A sua beleza foi o que primeiro chamou a atenção dele. Depois, a inteligência e paixão pelo que fazia. A admiração se mesclou com o interesse, e por diversas vezes se questionou se não estava confundindo apreço com paixão. Então vieram os sonhos, a obsessão criada pela sua mente que só conseguia pensar em você o tempo inteiro. Os olhos brilhantes, a decência que a deixava ainda mais encantadora. E, por fim, a quebra de tudo isso, que se iniciou com aquele poema.
Tinha ficado tão surpreso que chegou a duvidar da autoria. Não conseguia assimilar que você — a "tia" para aquelas crianças para quem lecionava —, tão comportada, tão respeitosa, era a mesma que escrevera aquelas linhas. A mesma que confessou através daqueles versos desejá-lo tanto quanto ele a queria, que até mesmo se equiparou à serpente que levou Eva à perdição. Snape era Eva nesse Gênesis contemporâneo, você era a cobra que conseguira o que almejava.

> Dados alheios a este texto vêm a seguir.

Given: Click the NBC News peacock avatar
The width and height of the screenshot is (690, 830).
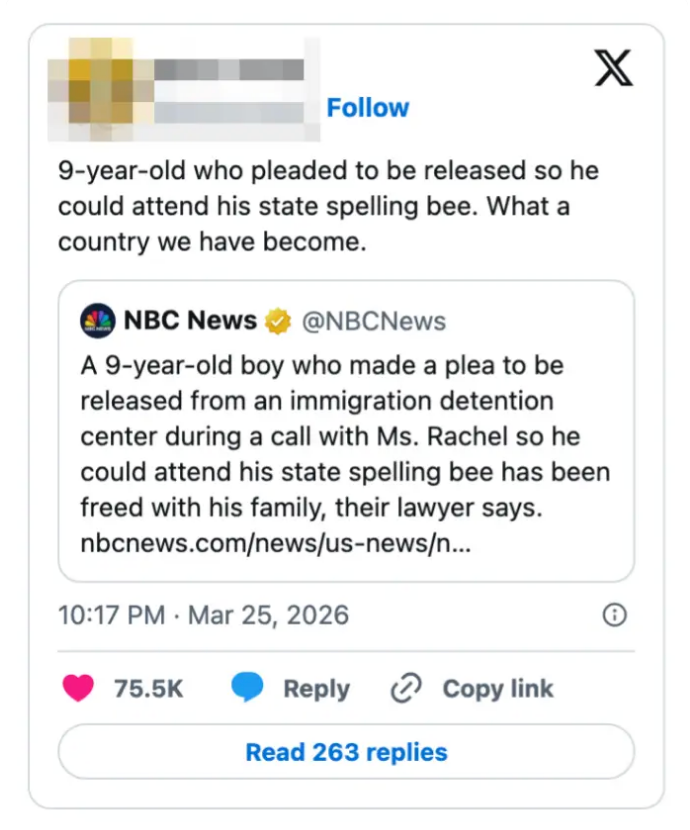Looking at the screenshot, I should click(x=98, y=321).
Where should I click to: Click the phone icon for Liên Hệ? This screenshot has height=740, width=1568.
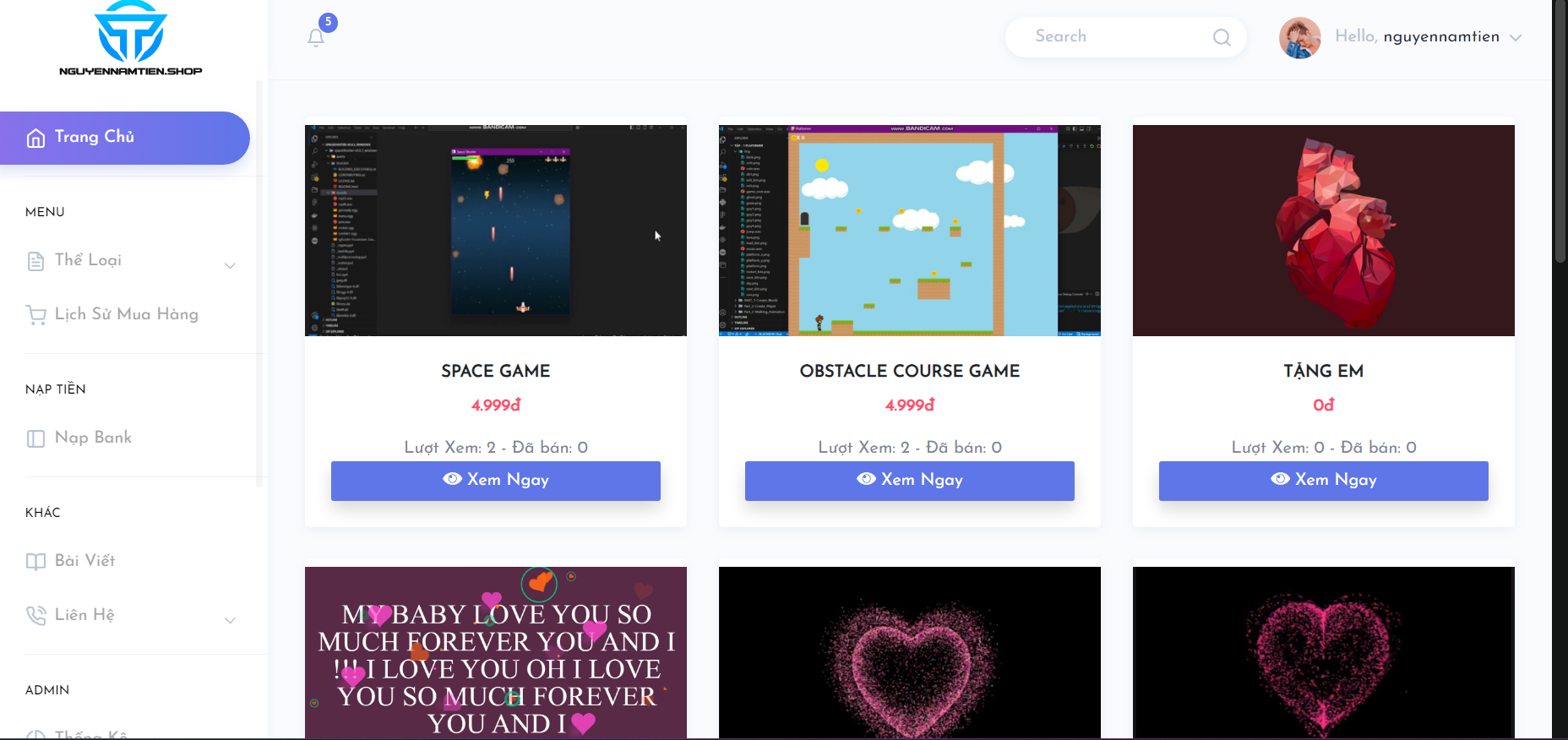[x=35, y=616]
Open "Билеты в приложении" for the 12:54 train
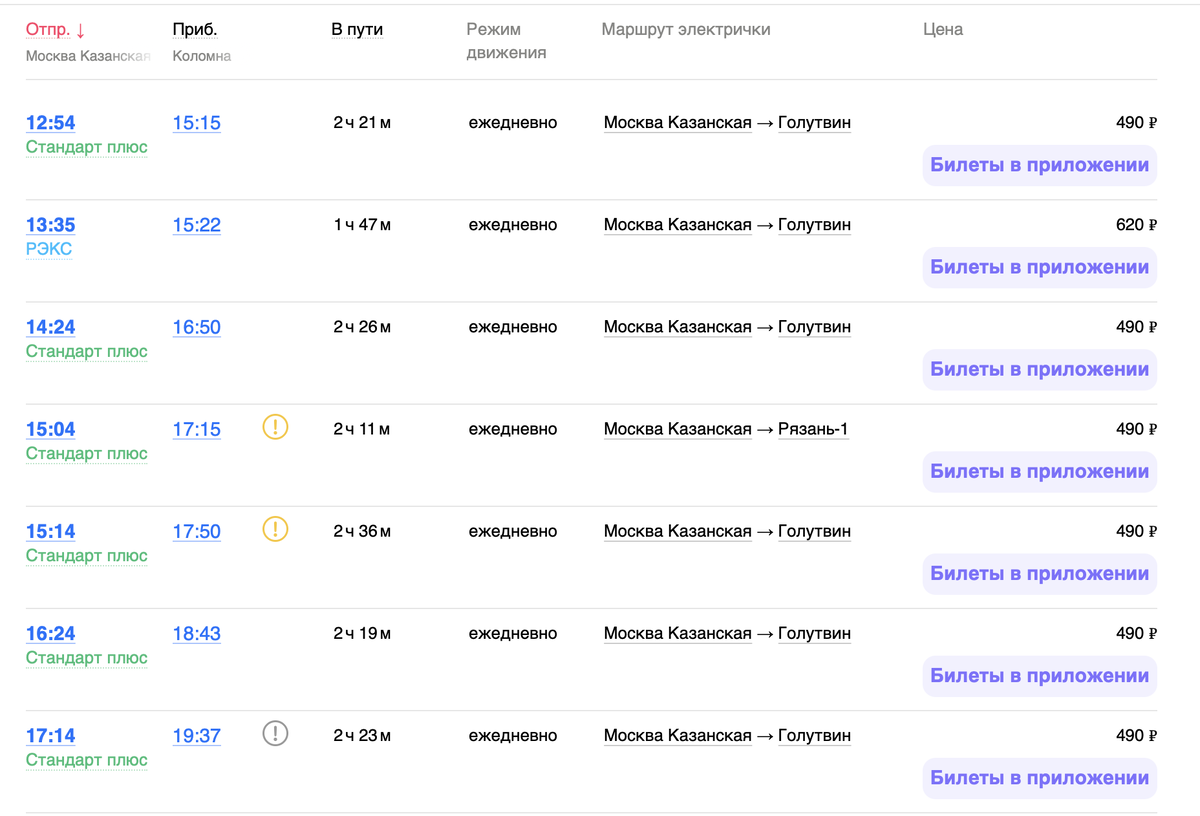1200x816 pixels. point(1039,165)

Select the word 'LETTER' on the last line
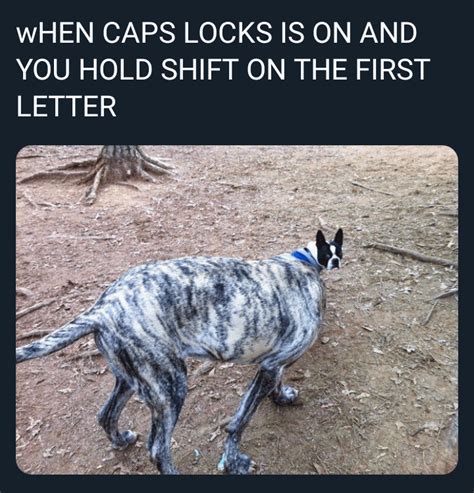66,106
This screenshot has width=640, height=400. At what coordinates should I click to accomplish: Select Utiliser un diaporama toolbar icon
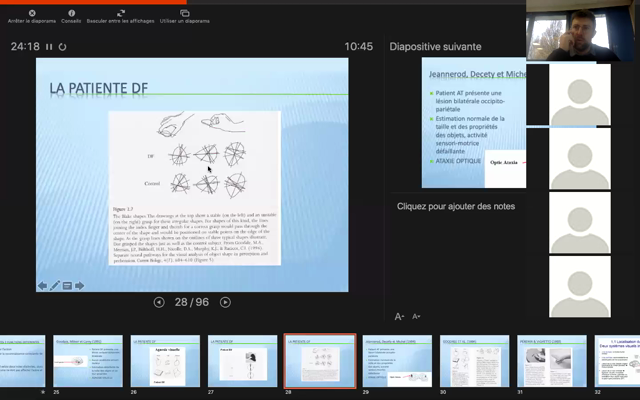pyautogui.click(x=184, y=13)
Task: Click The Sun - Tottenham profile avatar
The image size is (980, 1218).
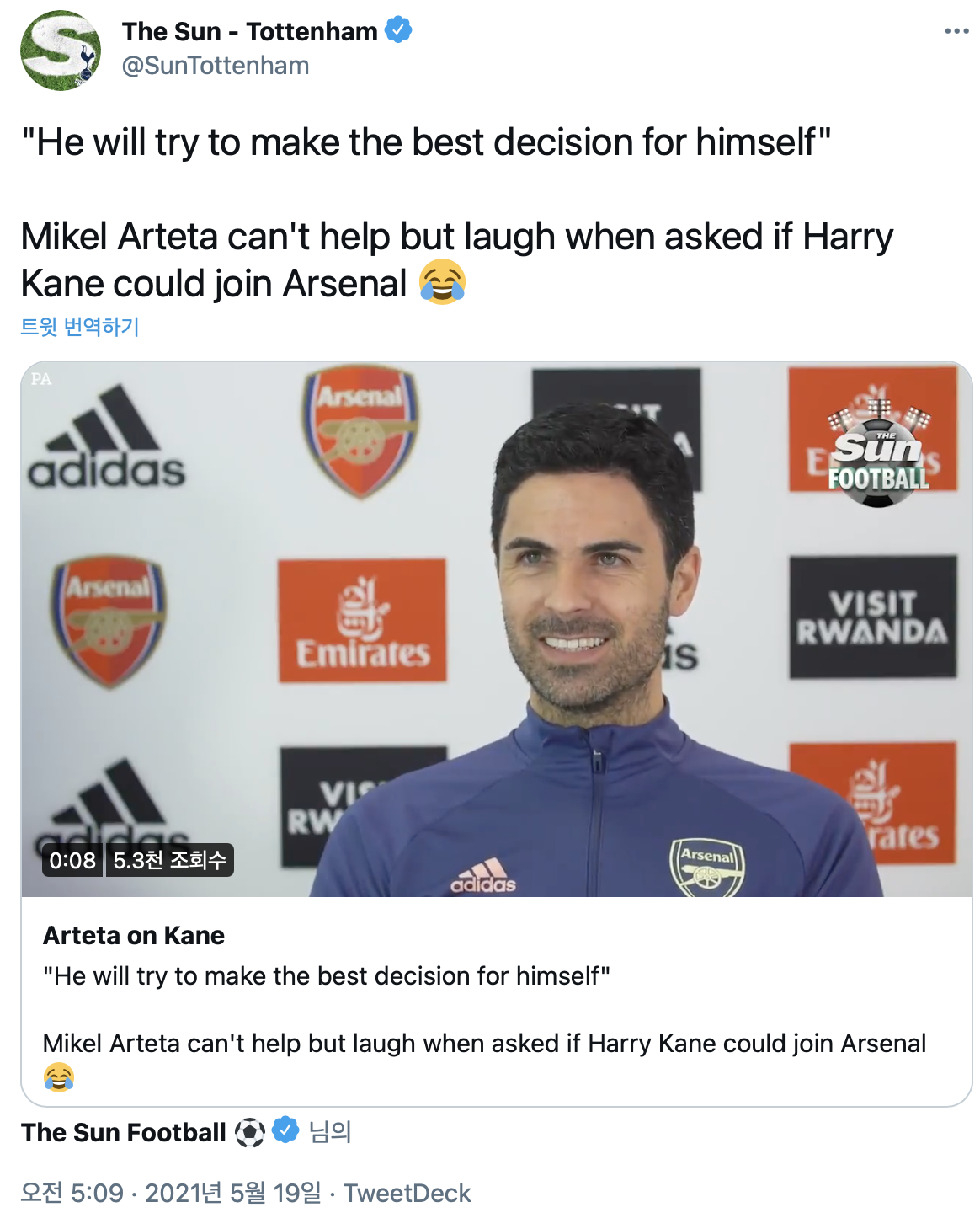Action: [61, 51]
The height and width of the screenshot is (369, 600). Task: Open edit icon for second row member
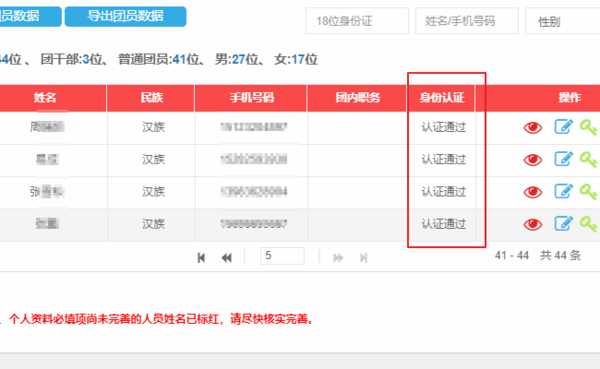click(x=564, y=159)

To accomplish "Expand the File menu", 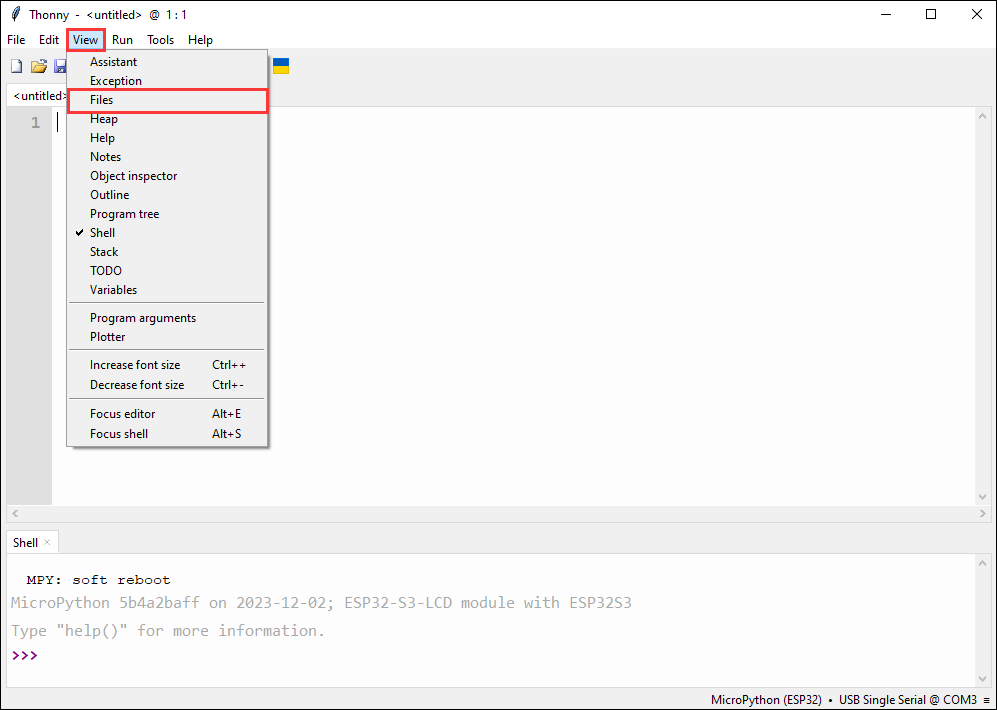I will [16, 40].
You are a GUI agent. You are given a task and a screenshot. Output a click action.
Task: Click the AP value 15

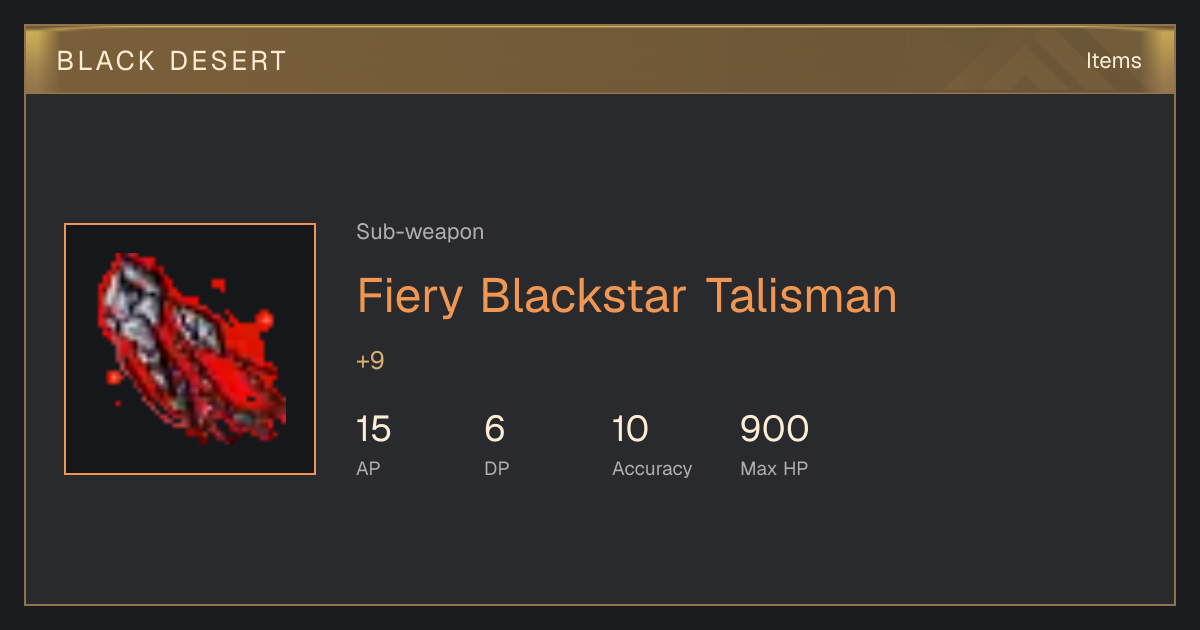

E além de tudo isso, havia também mais alguns sentimentos ainda muito confusos para o pobre homem. Havia paixão — ou amor. Se ainda recordava como era se sentir apaixonado, então poderia afirmar que o estava. Ansiava por você o tempo inteiro, e não falava apenas sobre sexo. Desejava-a ao lado dele, para abraçá-la, beijá-la, para cuidar de você. O coração de Snape acelerava à menção do seu nome, ao menor traço que seu perfume deixava no ar.
Contudo, havia espanto e decepção também. O poema já tinha sido surpresa o bastante, então veio todo o ato em sua casa. A conversa, a dança, sua resistência e sua fraqueza perante as suas palavras venenosas. O assombro diante do sumiço daquela candura e o surgimento de uma diaba que o levou à loucura. A surpresa e decepção ao descobrir que você era uma farsa, que a verdadeira era aquela que o arrastou até o Inferno e o abandonou à própria sorte. Era aquela que desapareceu, dando tempo e espaço para que ele se regenerasse de seus pecados, para depois bagunçá-lo novamente, desta vez na frente dos outros, diante do altar, maculando a comunhão.
— Severo — disse você. Ali ele ouvia sua versão delicada, pudica, e então você tinha toda a atenção dele. — Me perdoe.
— Eu a perdoo, o problema não é esse — murmurou, encorajando-se a te olhar. — Eu só preciso entender.
— Não é tão complicado. Eu o quero — respondeu o óbvio de maneira delicada. — Sei que não deveria, mas cá estou.
— Então somos dois — sussurrou ele.
Você uniu seus lábios aos dele, tão repentinamente que Snape não teve tempo — ou forças — para recusar. As mãos dele a seguraram pelo rosto, como se fosse uma pedra preciosa extremamente frágil. Suas línguas se chocaram em algum momento, levando aquele calor pelo seus corpos. Não era humanamente possível que uma pessoa pudesse ser tão doce, tão inebriante e viciante quanto você.
Porém, Snape não percebera que o corpo inclinado sobre o seu possuía outros planos. Não notou que os seus olhos se abriram e que sua mão caçava um botão específico do painel do carro.
Foi o som das portas sendo destravadas que o trouxe de volta à realidade. Ele a fitou com confusão e, mais uma vez, desapontamento. Você se afastou segurando a bolsa com força e alcançou a maçaneta sem nenhuma cerimônia.
— Boa noite, padre. Obrigada pela carona — disse sem fitá-lo uma única vez antes de bater a porta com força e seguir para casa sem olhar para trás.